Radiation : Occurs when an object is warmer or hotter than the air around it. For example, the sun, which is hotter than everything around it, radiates heat waves that travel through the air and is either absorbed by or reflected by the surface it comes in contact with.

Controlling Condensation

Two things must be present for condensation to occur: warm moist air and cool surface temperatures below the dew point. The proper control of these two factors can minimize condensation.

In metal buildings, we are concerned with two different areas or locations: visible condensation which occurs on exposed surfaces below dew point temperatures, and concealed condensation which occurs when moisture has passed through the vapor retarder and into interior roof and/or wall cavities and then condenses on a surface below dew point temperature.

Concealed Condensation

Concealed condensation is the most difficult to deal with and can be the most damaging to any kind of structure.

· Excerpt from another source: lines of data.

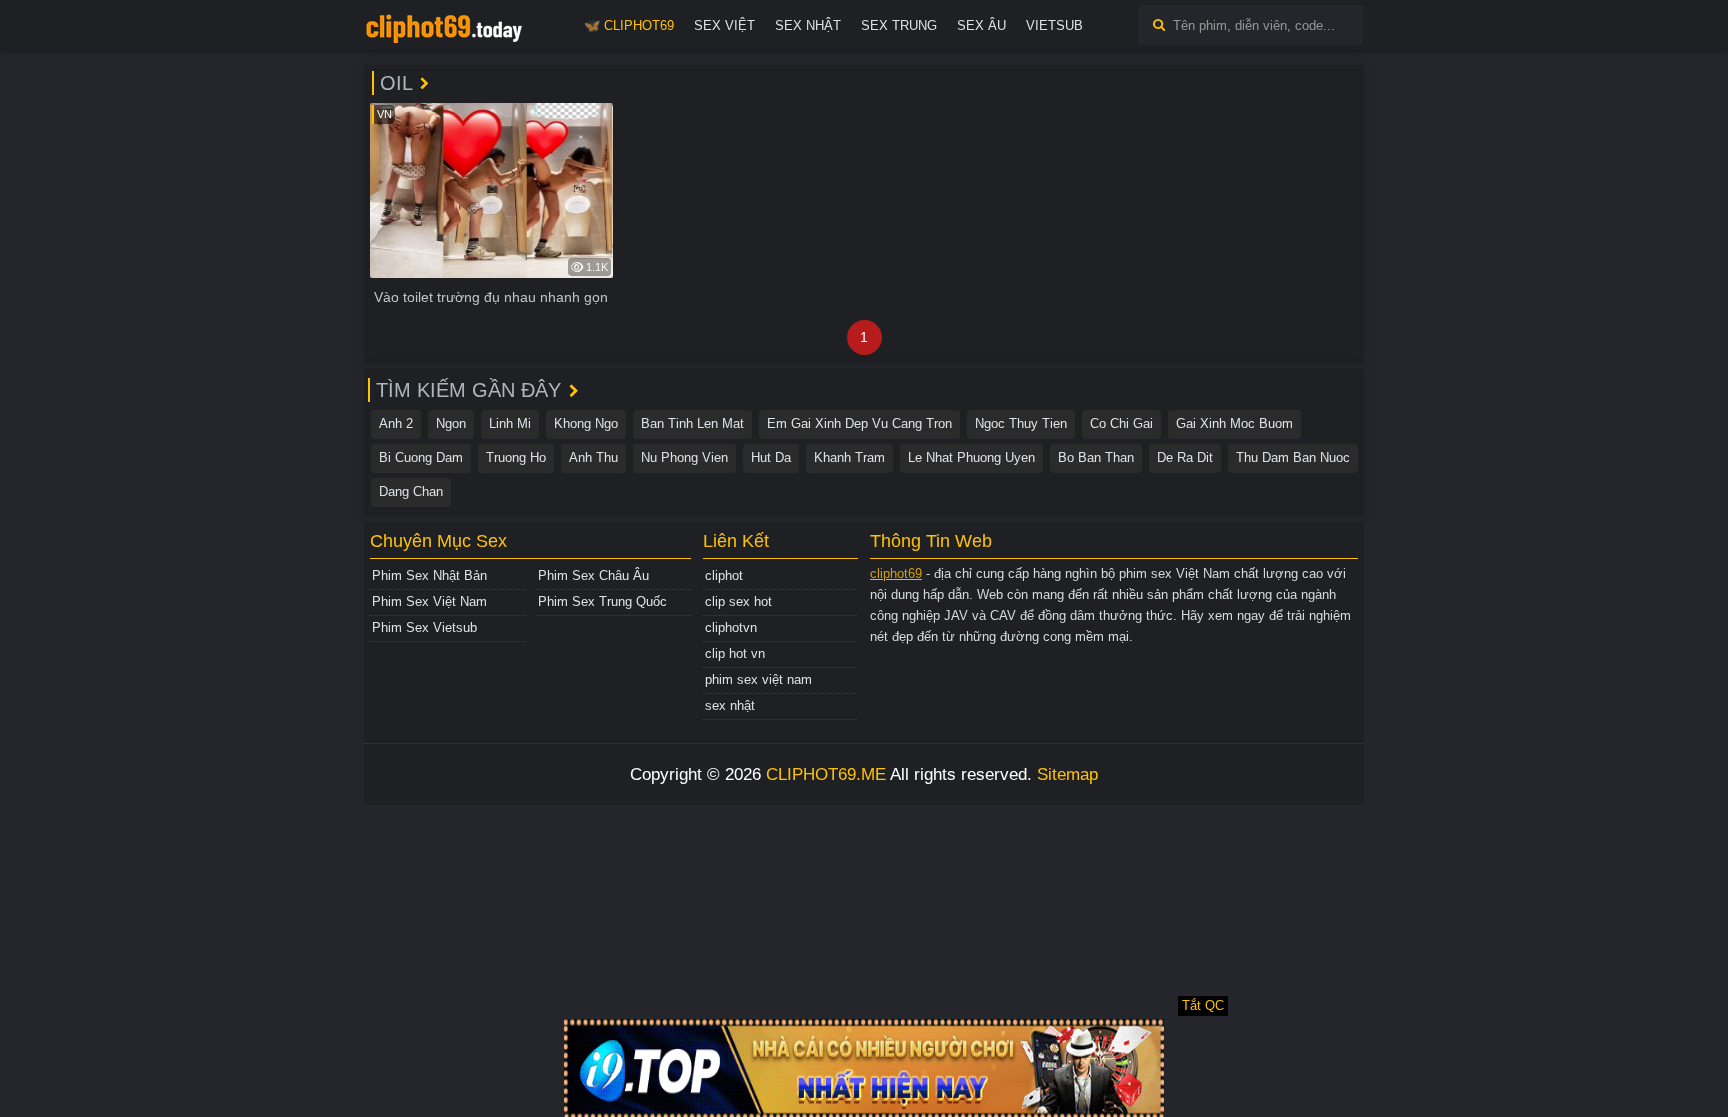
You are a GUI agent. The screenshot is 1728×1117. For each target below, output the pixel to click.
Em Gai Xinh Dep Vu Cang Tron (859, 423)
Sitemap (1067, 774)
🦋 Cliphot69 (629, 25)
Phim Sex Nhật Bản (429, 575)
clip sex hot (738, 601)
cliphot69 (896, 573)
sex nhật (730, 705)
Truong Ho (516, 457)
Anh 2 (396, 423)
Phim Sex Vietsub (424, 627)
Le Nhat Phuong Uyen (971, 457)
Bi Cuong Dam (421, 457)
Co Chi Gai (1121, 423)
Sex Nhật (808, 25)
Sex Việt (724, 25)
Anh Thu (593, 457)
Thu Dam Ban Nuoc (1293, 457)
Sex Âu (981, 25)
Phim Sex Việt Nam (429, 601)
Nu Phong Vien (684, 457)
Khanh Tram (849, 457)
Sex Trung (899, 25)
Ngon (451, 423)
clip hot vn (735, 653)
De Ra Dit (1185, 457)
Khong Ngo (586, 423)
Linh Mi (510, 423)
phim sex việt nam (758, 679)
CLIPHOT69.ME (826, 774)
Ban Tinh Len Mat (692, 423)
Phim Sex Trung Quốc (602, 601)
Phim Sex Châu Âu (593, 575)
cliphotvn (731, 627)
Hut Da (771, 457)
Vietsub (1054, 25)
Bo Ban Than (1096, 457)
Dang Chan (411, 491)
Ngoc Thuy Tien (1021, 423)
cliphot (724, 575)
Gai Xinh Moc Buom (1234, 423)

This type of condensation may be controlled in metal buildings by the proper ventilation. Additional condensation control can be accomplished by venting the cold cavities of the walls and roof.

Secondary Framing

Secondary framing is created from rolled steel coated with a red-oxide primer finish in gages from 12 to 16 to provide an extremely rigid, and corrosion resistant structure. The following elements are formed as secondary framing:

Girts (walls) & Purlins (roof): These members run the length of the building providing rigidity, and a sturdy skeleton to attach the sheeting. They are rolled from steel coils 12,14 or 16-gauge steel, or thicker if needed. All girts and purlins are pre-punched for ease of assembly.

Eave Struts: This is a rolled member formed into a "C" to match the pitch of the roof. The eave strut is also made of 12, 14, or 16-gauge steel.

Overall Heat Transmission Coefficient (U-Value)

A unit used to express heat passage through a complete building section, including air films. U-Values serve as a basis for determining transmitted heat loss. The lower the U-Value, the higher the insulation value.